Last year, Schwartz rolled out a policy that required government workers either to be vaccinated or subject to testing. Most figured at the time that policy would morph into a get-tested-or-else mandate, which it did.
(The policy does not, at present, require employees to have had so-called booster shots, which seem to be a harder sell with the community than the initial vaccination regimen had been.)
Critics of mandatory vaccinations say the policies do not account for the benefits of natural immunity, and contend that vaccinations proved somewhat ineffective against the highly transmissible but largely benign omicron variant of COVID that took hold in the U.S. late last year.

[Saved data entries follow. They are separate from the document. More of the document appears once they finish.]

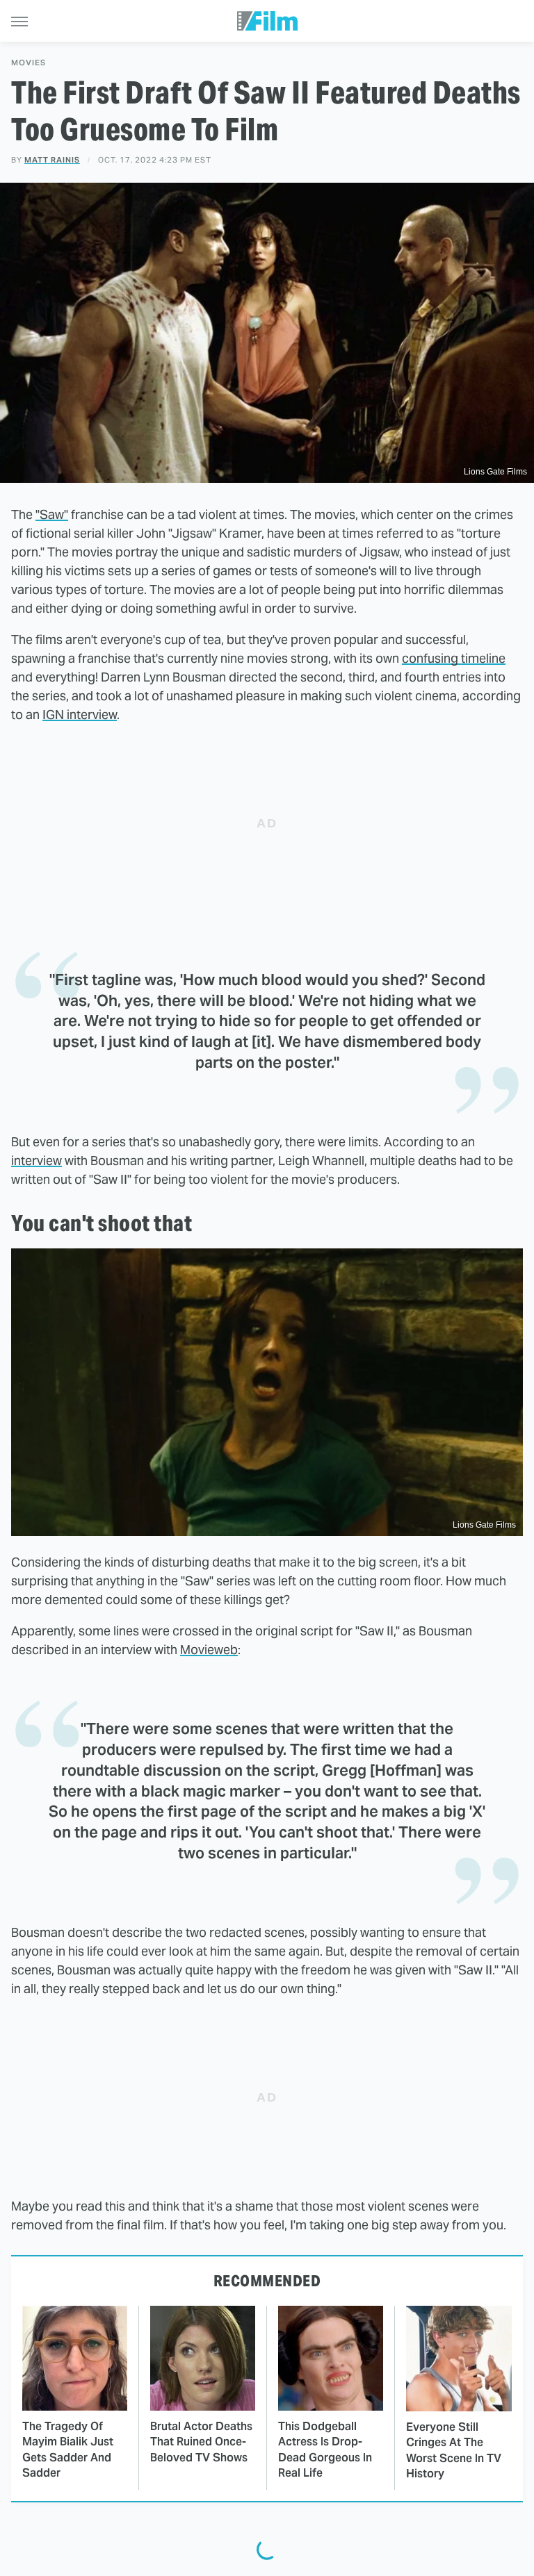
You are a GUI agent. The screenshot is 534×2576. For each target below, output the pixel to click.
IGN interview (79, 715)
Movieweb (209, 1650)
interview (36, 1161)
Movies (28, 62)
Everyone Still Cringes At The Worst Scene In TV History (453, 2450)
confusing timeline (453, 658)
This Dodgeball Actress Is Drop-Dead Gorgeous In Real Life (325, 2449)
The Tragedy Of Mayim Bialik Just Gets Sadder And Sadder (67, 2449)
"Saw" (51, 514)
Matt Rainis (52, 160)
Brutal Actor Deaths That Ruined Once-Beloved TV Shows (201, 2442)
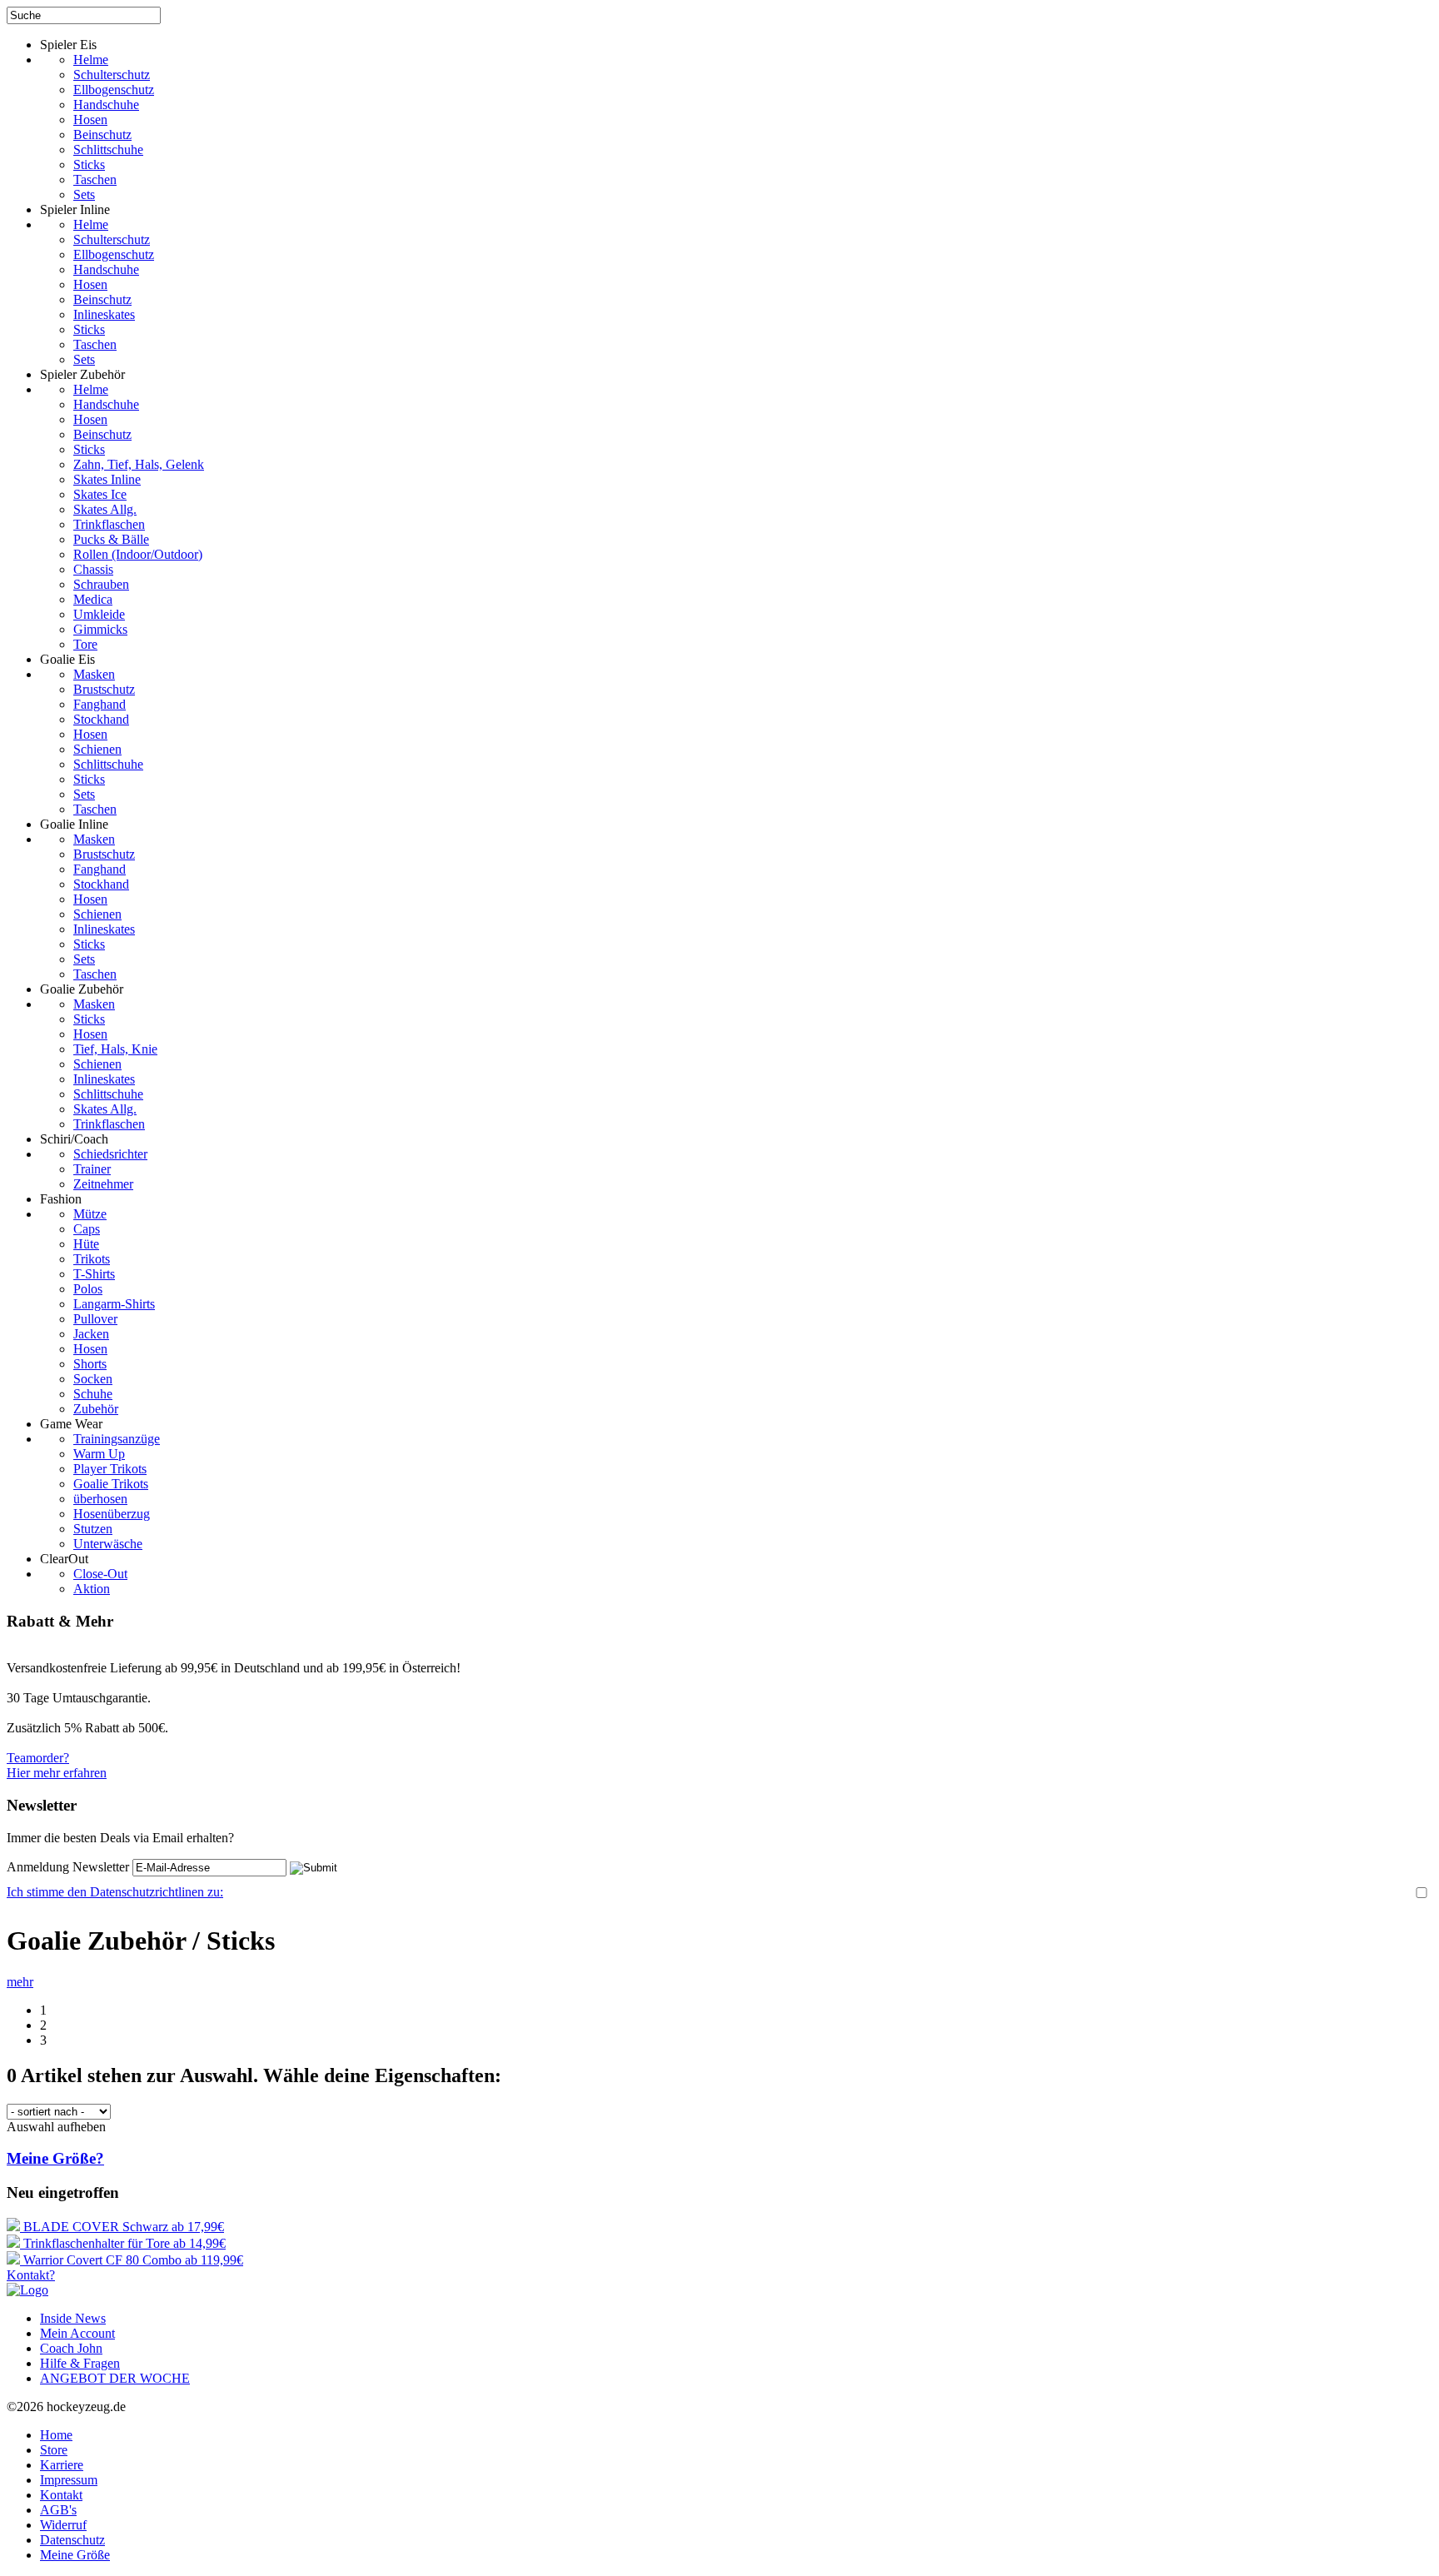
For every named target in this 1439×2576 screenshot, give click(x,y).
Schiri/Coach (74, 1139)
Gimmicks (100, 629)
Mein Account (77, 2333)
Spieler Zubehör (82, 374)
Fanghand (99, 704)
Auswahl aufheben (56, 2127)
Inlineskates (104, 314)
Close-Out (100, 1574)
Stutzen (92, 1529)
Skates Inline (107, 479)
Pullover (95, 1319)
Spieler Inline (75, 209)
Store (53, 2450)
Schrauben (101, 584)
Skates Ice (100, 494)
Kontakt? (31, 2275)
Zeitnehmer (103, 1184)
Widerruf (63, 2525)
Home (56, 2435)
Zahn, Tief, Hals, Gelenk (138, 464)
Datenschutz (72, 2540)
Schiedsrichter (110, 1154)
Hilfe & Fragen (80, 2363)
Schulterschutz (111, 74)
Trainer (92, 1169)
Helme (90, 59)
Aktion (91, 1589)
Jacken (91, 1334)
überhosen (100, 1499)
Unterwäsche (107, 1544)
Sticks (89, 164)
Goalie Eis (67, 659)
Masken (94, 674)
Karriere (61, 2465)
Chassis (93, 569)
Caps (86, 1229)
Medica (92, 599)
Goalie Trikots (110, 1484)
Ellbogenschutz (113, 89)
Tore (85, 644)
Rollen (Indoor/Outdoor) (137, 554)
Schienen (97, 749)
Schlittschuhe (108, 149)
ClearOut (64, 1559)
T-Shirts (94, 1274)
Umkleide (99, 614)
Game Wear (71, 1424)
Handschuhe (106, 104)
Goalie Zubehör (81, 989)
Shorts (90, 1364)
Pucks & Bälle (111, 539)
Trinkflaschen (109, 524)
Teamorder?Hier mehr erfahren (57, 1765)
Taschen (95, 179)
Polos (87, 1289)
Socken (92, 1379)
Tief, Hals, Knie (115, 1049)
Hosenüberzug (111, 1514)
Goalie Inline (74, 824)
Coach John (71, 2348)
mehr (20, 1982)
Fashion (61, 1199)
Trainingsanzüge (116, 1439)
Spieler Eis (68, 44)
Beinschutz (102, 134)
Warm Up (99, 1454)
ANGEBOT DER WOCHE (115, 2378)
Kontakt (61, 2495)
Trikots (91, 1259)
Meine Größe (75, 2555)
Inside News (73, 2318)
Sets (84, 194)
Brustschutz (104, 689)
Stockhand (101, 719)
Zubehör (95, 1409)
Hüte (86, 1244)
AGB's (58, 2510)
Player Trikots (110, 1469)
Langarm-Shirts (114, 1304)
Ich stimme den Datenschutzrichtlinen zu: (115, 1892)
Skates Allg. (105, 509)
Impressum (68, 2480)
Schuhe (92, 1394)
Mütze (90, 1214)
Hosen (90, 119)
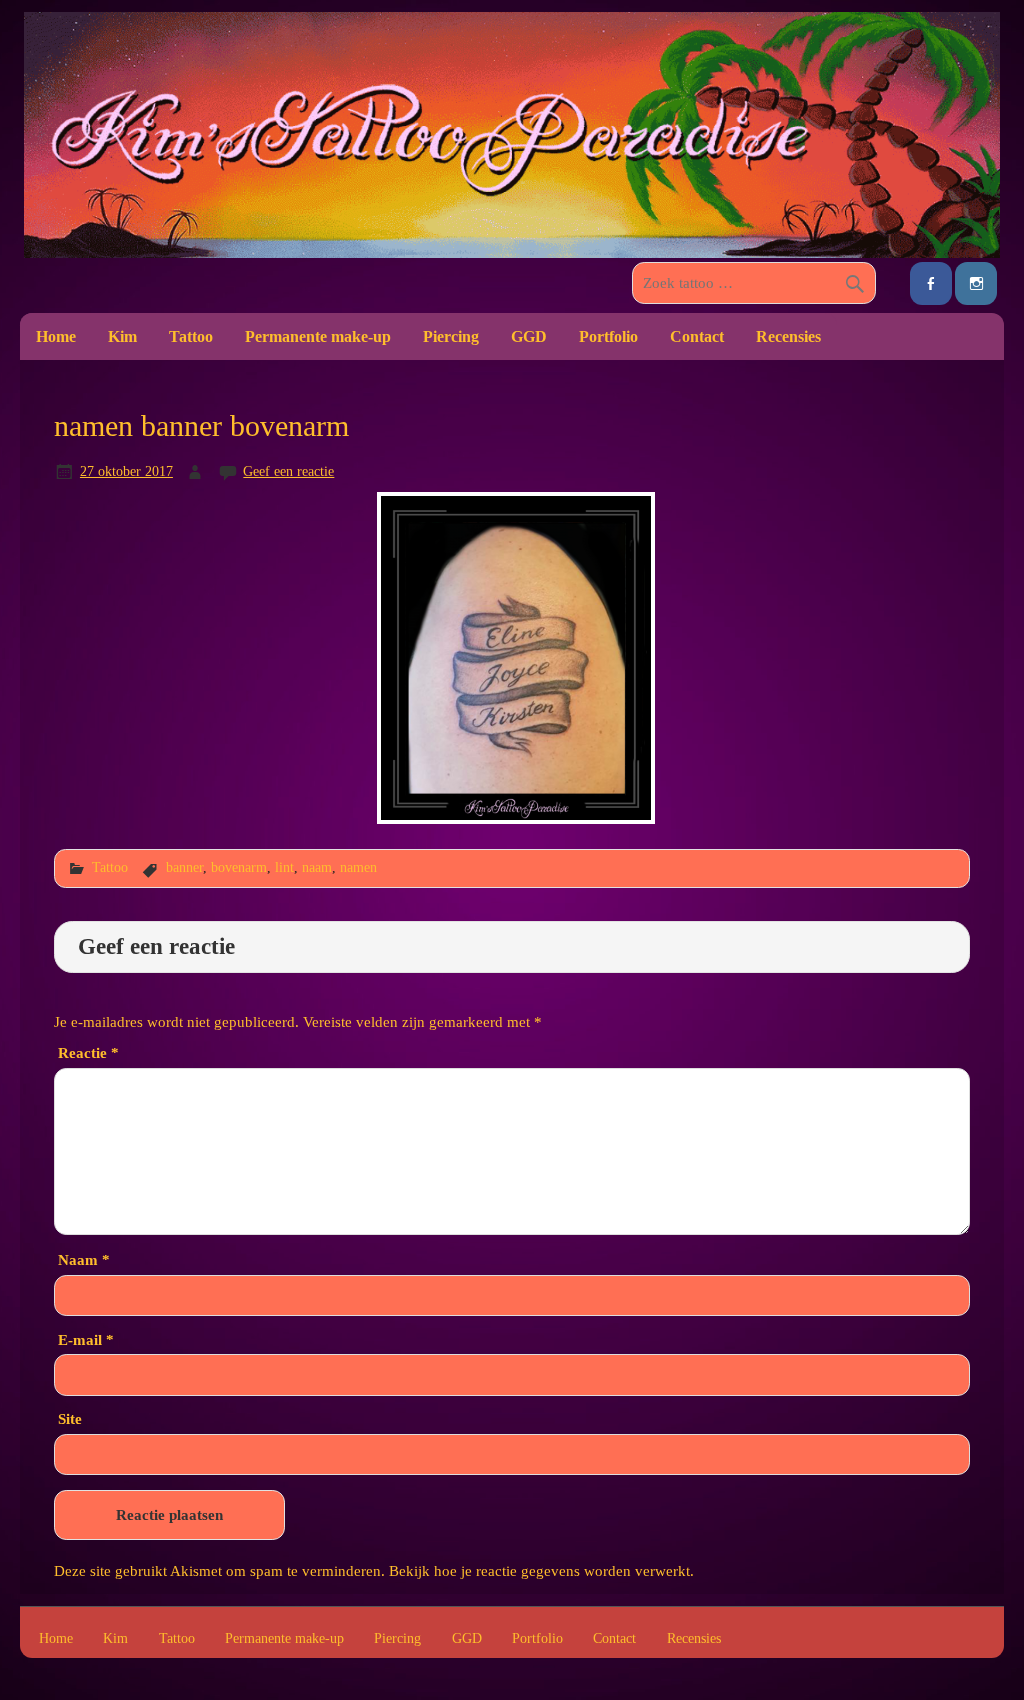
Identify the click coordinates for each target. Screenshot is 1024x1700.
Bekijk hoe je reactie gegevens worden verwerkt (539, 1570)
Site (70, 1418)
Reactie (88, 1052)
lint (284, 867)
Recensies (788, 336)
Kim (122, 336)
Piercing (451, 336)
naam (317, 867)
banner (184, 867)
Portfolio (608, 336)
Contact (697, 336)
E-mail (86, 1339)
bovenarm (239, 867)
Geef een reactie (288, 471)
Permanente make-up (318, 336)
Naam (84, 1259)
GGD (529, 336)
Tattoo (191, 336)
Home (56, 336)
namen (358, 867)
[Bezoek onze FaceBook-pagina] (931, 283)
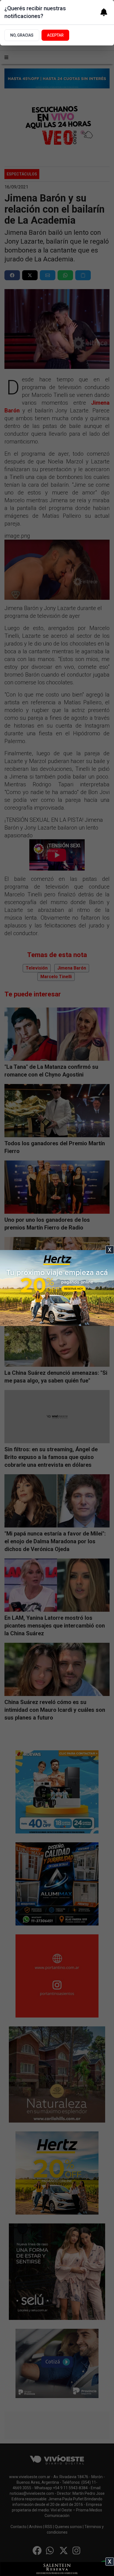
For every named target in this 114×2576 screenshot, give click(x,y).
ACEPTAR (55, 35)
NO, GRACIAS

Schwartz told County Board members that because of dwindling numbers of residents coming to government-run vaccination sites, “we are thinking of reducing our footprint” at the Walter Reed Community Center vaccination site. He said officials also are working to find a way to put the gym at Arlington Mill Community Center, which has been used for vaccinations the better part of a year, back into public use this spring.
The county government has provided 197,000 vaccinations since they became available over a year ago, Schwartz told board members.
When it comes to the policy of masking in county-government buildings, “we’ve not changed it, we’re not planning on changing it,” Schwartz said.
The actual policy is a little hard to pin down; Schwartz summarized it as “everyone should wear a mask [in local-government facilities] when they cannot maintain 6 feet of distance from others.” County libraries post a policy that all those inside its facilities must wear masks.